A new study found that the majority of cancer patients with clinical depression doesn't receive therapy or other forms of treatment.

Study author Jane Walker worked with her colleagues from the University of Oxford in England in studying the data of 21,000 participants diagnosed with different types of cancers. About eight percent of the participants were diagnosed with clinical depression; the majority of them, or 1,130 patients, said that they did not receive any treatment.

Depression, when ignored or untreated properly, can aggravate the symptoms of cancer such as pain, fatigue, anxiety, and the overall wellness of the patient. About 73 percent of the depressed cancer patients involved in the study also showed higher suicidal tendencies and reduced cooperation with their treatment plans.
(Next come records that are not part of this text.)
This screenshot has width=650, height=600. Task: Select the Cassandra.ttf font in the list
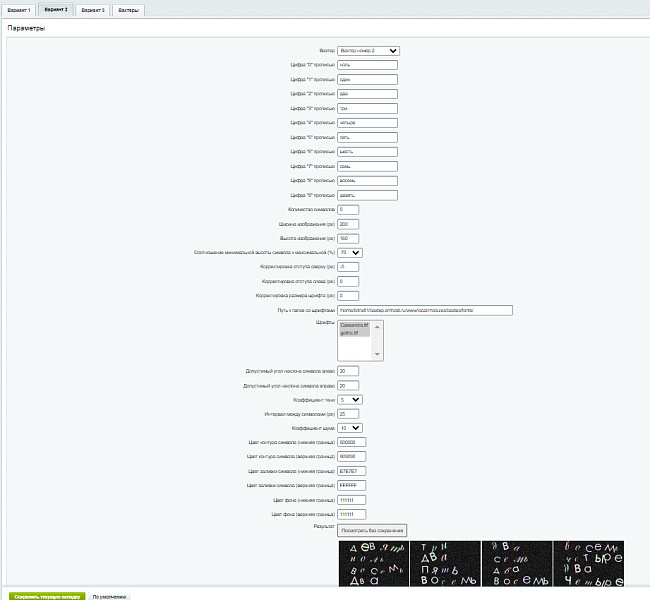354,325
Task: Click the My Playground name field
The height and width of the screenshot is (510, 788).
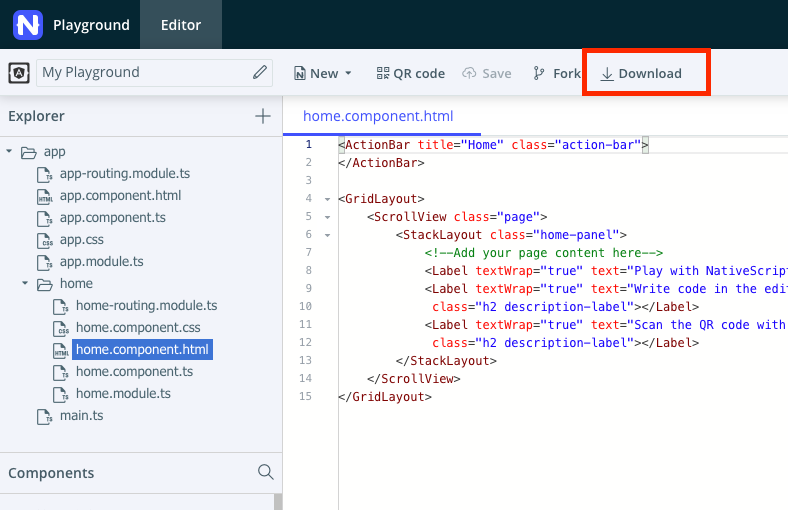Action: click(140, 72)
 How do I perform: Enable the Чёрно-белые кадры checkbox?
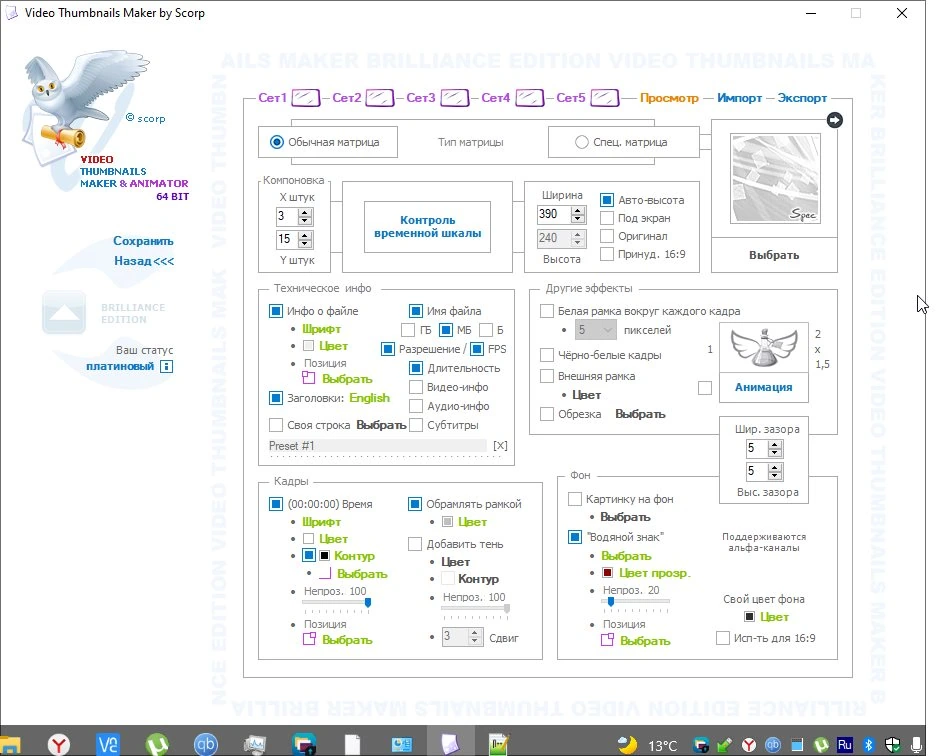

As the researchers continued their analysis, the research team looked into the medical records of cancer patients from three different centers in Scotland. They took a sample of 26,570 patients out of 4 million data. About 80 percent of the subjects were diagnosed with depression with eight percent of them considered major. The researchers measured the depression levels of the participants using the Hospital Anxiety and Depression Scale as well as the Structural Clinical Interview for DSM-IV.

Depression was found to be more prevalent in women who experienced social isolation. Lung cancer patients showed the highest rate of depression at 13 percent, followed by those with gynecologic cancer at 11 percent. Only 27 percent of the participants said they were given intervention or treatment.

"Perhaps our most important finding was that most cancer outpatients with depression were not in receipt of potentially effective treatment for their depression," the authors said to MedPage Today"Although undertreatment of major depression has previously been reported for the general population, and for those who self-reported a diagnosis of cancer when asked in a survey, the undertreatment of patients attending specialist cancer services is especially concerning."

Further details of this study were published in the Aug.30 issue of the Lancet Psychiatry.